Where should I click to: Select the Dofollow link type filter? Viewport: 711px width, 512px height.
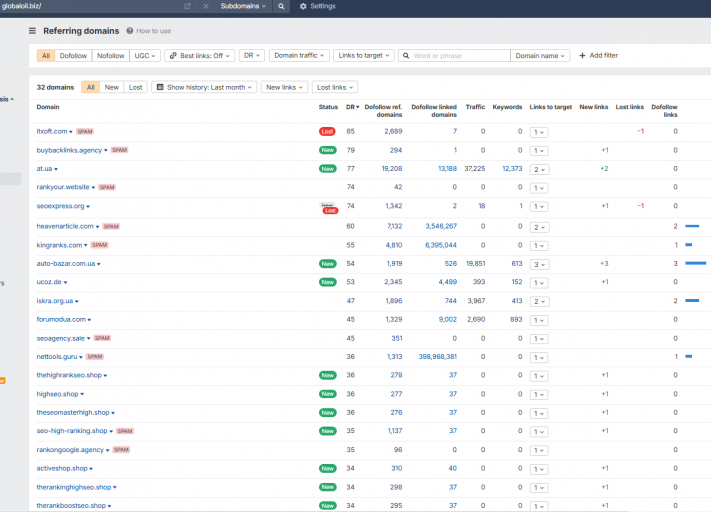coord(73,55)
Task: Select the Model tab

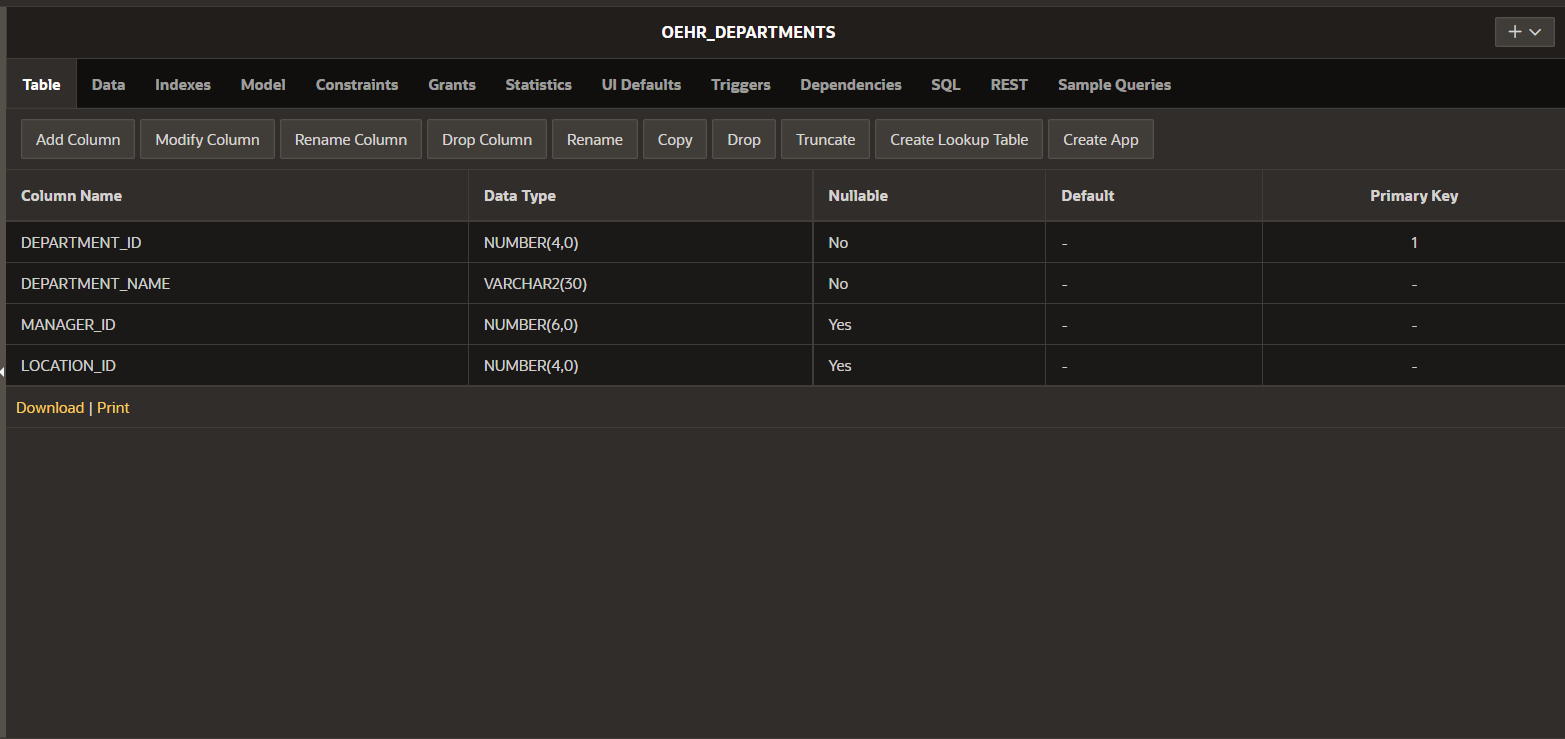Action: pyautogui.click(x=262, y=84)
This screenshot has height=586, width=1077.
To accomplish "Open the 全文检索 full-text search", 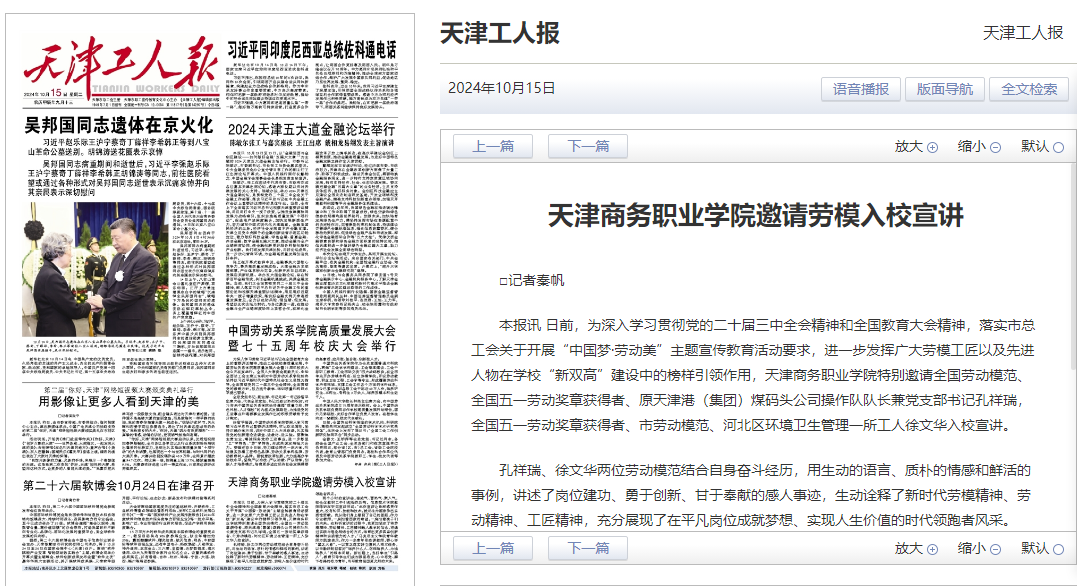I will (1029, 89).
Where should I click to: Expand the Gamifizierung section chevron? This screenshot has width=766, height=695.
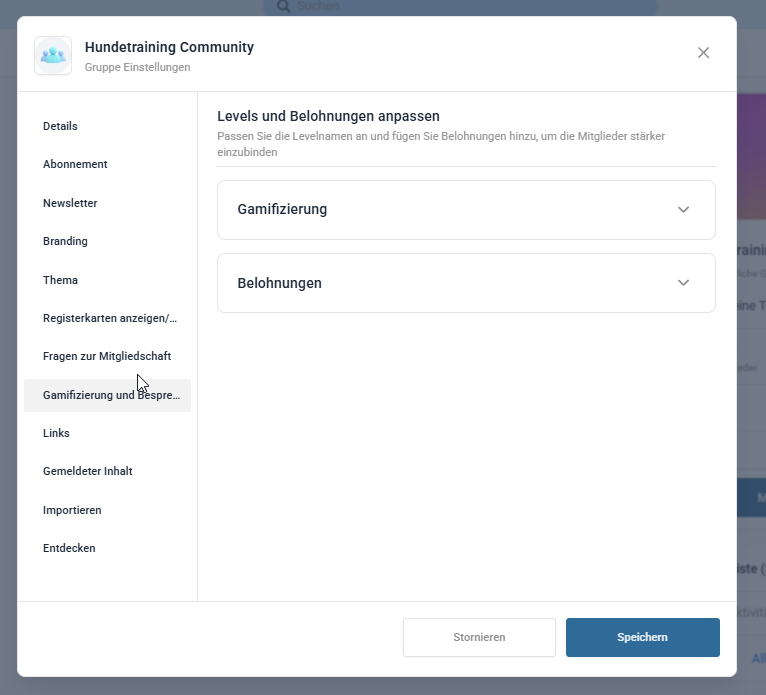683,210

■ ■ ■

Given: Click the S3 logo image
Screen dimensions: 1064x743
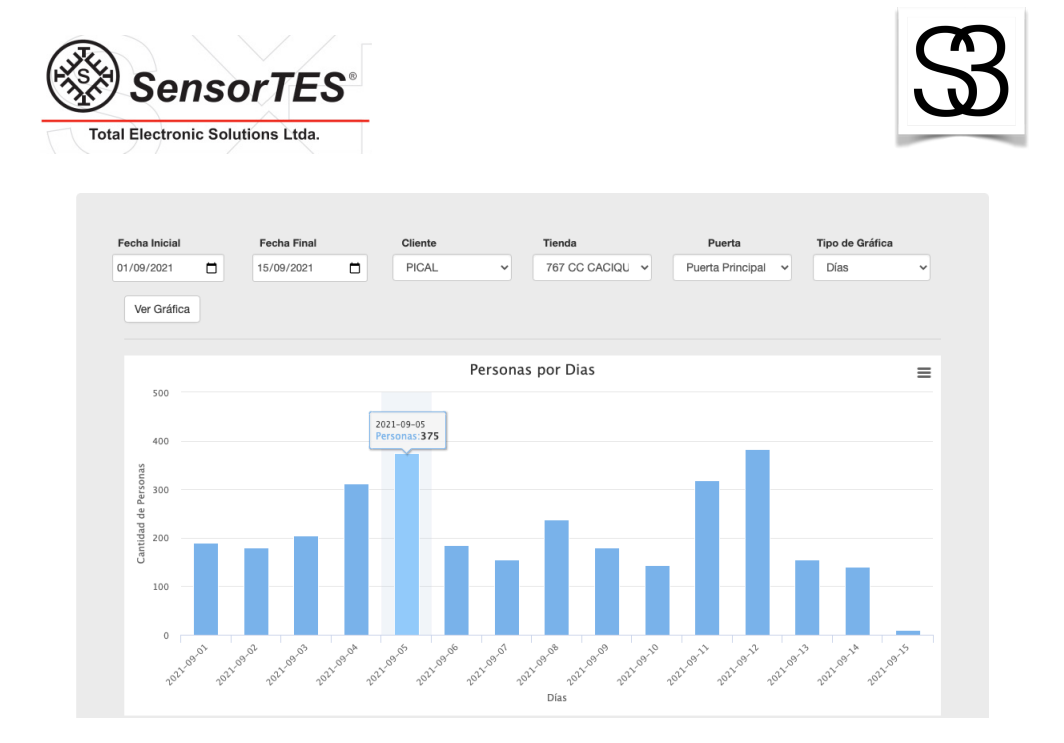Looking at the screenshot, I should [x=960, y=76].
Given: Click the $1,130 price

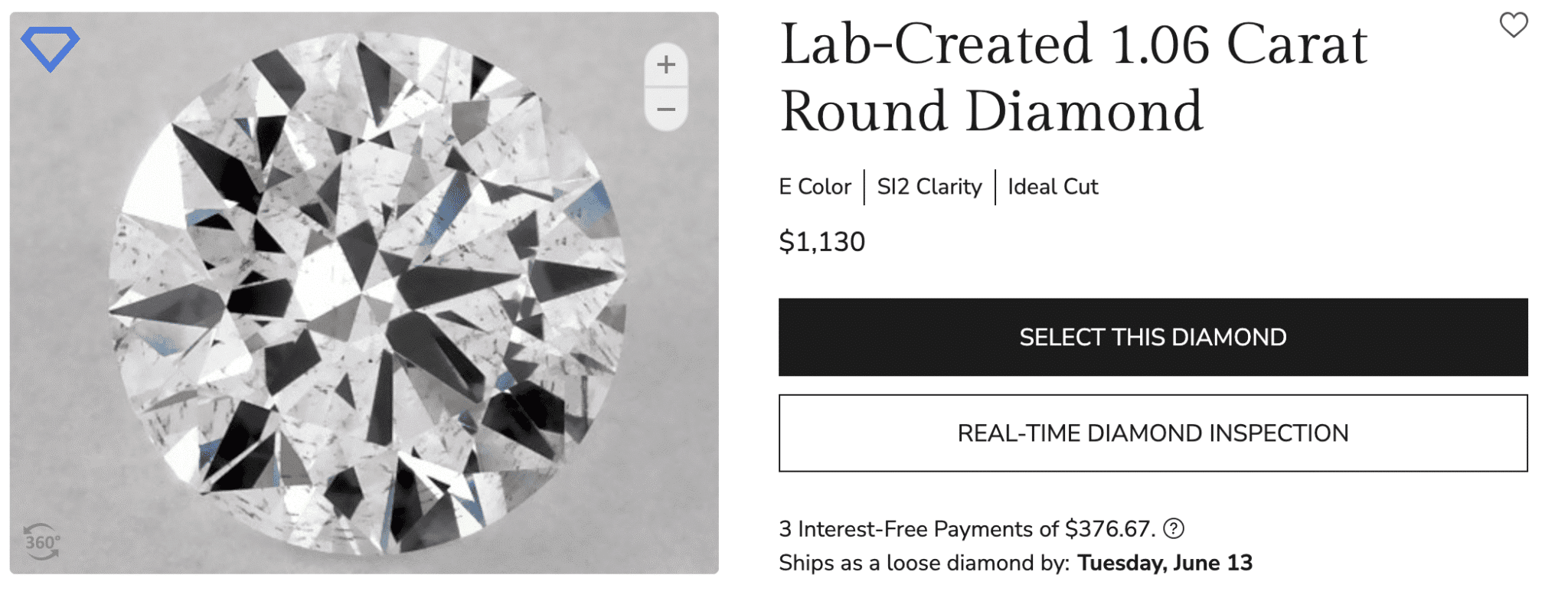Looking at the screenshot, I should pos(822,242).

■ ■ ■

*What to produce*: Above are some entries. Restate word for word the lines from the one holding "Where should I click to: Select" through the one holding "This screenshot has height=586, width=1077.", but not the pictures.

*The completed task*:
Where should I click to: Select the Dofollow link type filter? Viewport: 711px width, 512px height.
coord(73,55)
Task: Select the Model tab

Action: pyautogui.click(x=262, y=84)
This screenshot has height=586, width=1077.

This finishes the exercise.